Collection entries
******************************

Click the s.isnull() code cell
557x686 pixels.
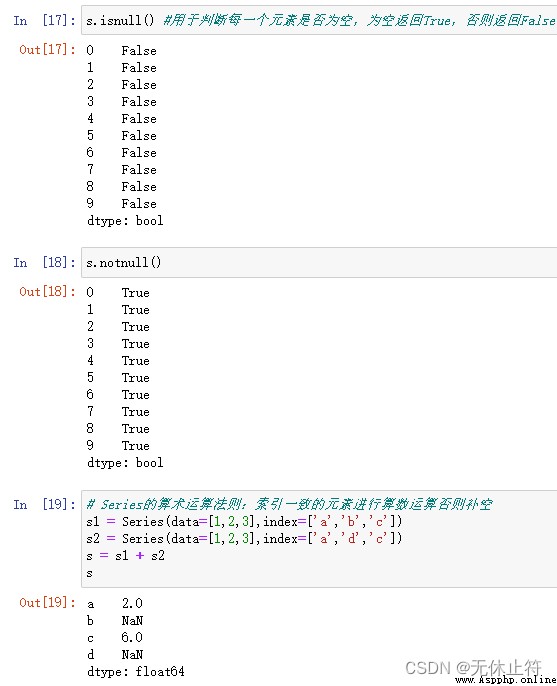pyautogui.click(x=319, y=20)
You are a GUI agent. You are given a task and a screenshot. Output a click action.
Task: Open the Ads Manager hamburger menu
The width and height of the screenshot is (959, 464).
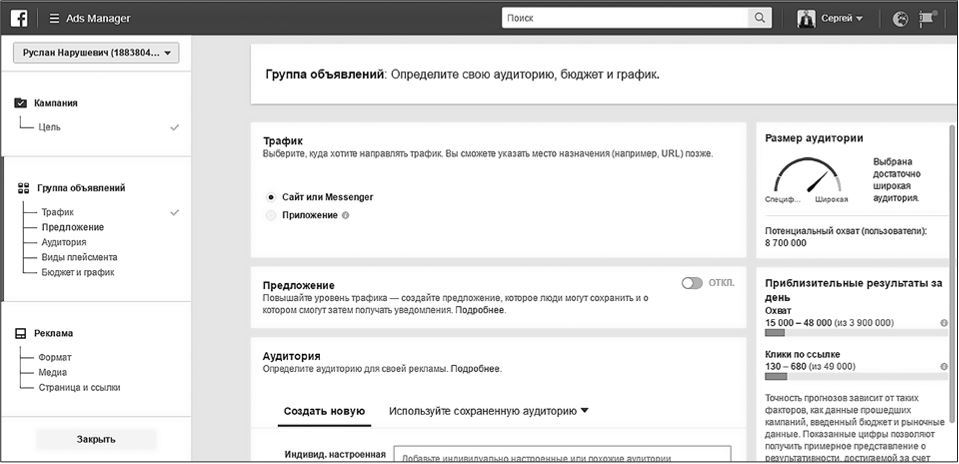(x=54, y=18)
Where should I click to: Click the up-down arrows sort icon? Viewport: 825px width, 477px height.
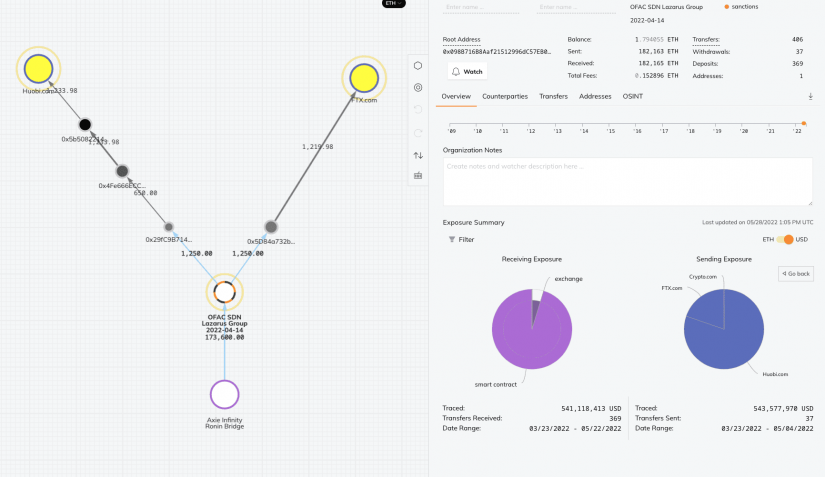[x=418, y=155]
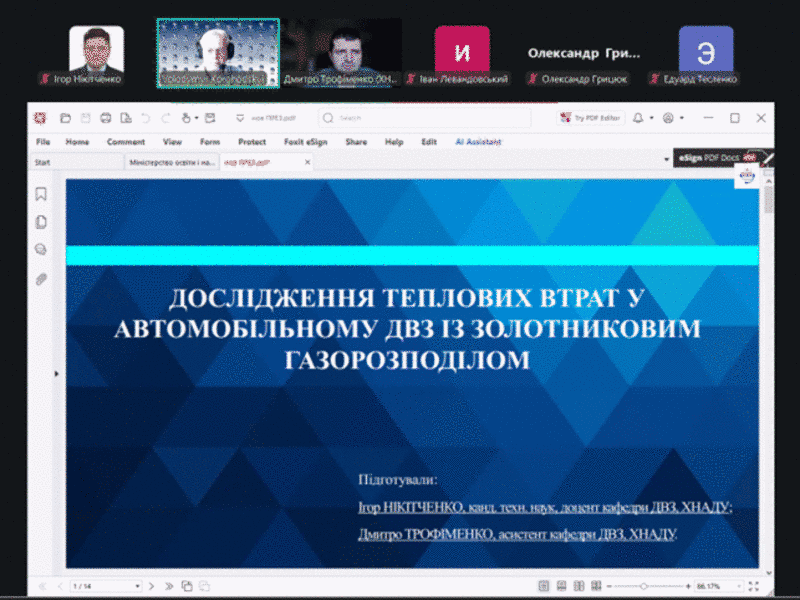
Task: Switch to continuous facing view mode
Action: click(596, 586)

******************************

Only the records are wanted, copied exactly, with the pictures dropped.

Click the s.isnull() code cell
557x686 pixels.
pyautogui.click(x=319, y=20)
You are a GUI agent. You are given a task and a screenshot. Output a click action.
Task: Open the Ads Manager hamburger menu
The width and height of the screenshot is (959, 464).
(x=54, y=18)
Where should I click to: Click the up-down arrows sort icon? Viewport: 825px width, 477px height.
[x=418, y=155]
Task: Switch to continuous facing view mode
Action: click(596, 586)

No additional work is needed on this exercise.